- Born: 1966 (age 59–60)
- Education: Newcastle University
- Occupation: Journalist
- David Bradley's voice recorded September 2013
- Website: imagingstorm.co.uk

= David Bradley (UK journalist) =

British journalist specializing in science and technology

David Bradley (born 1966 in England) is a British journalist specializing in science and technology. After graduating in 1988 with a degree in chemistry from Newcastle University, he began his career in technical editing at the Royal Society of Chemistry in 1989 and built up a freelance writing business in his spare time before going full-time freelance in the mid-1990s. He has contributed to a wide range of popular science publications, including Popular Science, American Scientist, New Scientist and Science. As well as numerous newspapers (The Guardian, The Daily Telegraph) and trade magazines (Chemistry in Britain, Proceedings of the National Academy of Sciences of the United States of America, Nature), and websites (ChemWeb.com, BioMedNet.com, SpectroscopyNOW.com).

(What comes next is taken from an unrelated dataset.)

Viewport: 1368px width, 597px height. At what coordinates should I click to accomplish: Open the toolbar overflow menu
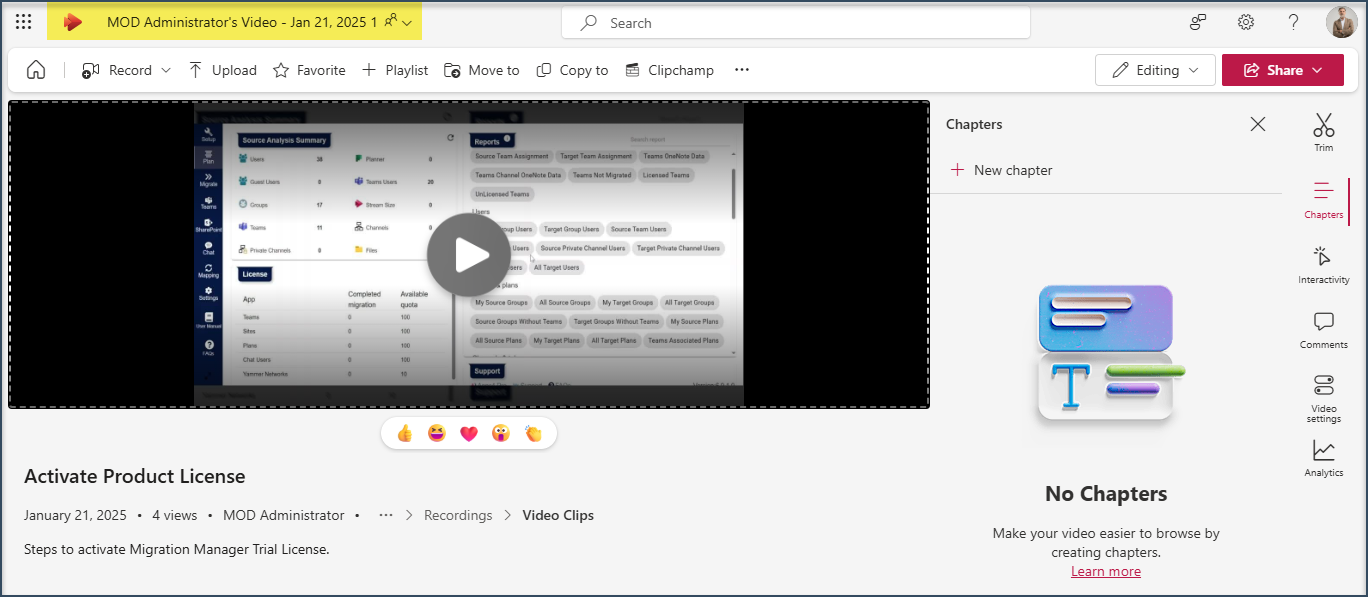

He launched the Elemental Discoveries chemistry webzine in 1996 and in 1999 relaunched it under the Sciencebase banner. Sciencebase was featured in ACS magazine C&EN. This website has also served as a model for the Reactive Reports webzine (which featured in C&EN and the new formats of Chemspy and the tech tips site Sciencetext.

Bradley was a Daily Telegraph-British Association Young Science Writer of the Year, was a runner up in the inaugural awards for science communication made by the UK's Chemical Industry Association, a merit winner in the British Medical Journalism awards, and is the author of Deceived Wisdom (Elliott & Thompson, 2012; ISBN 9781908739346).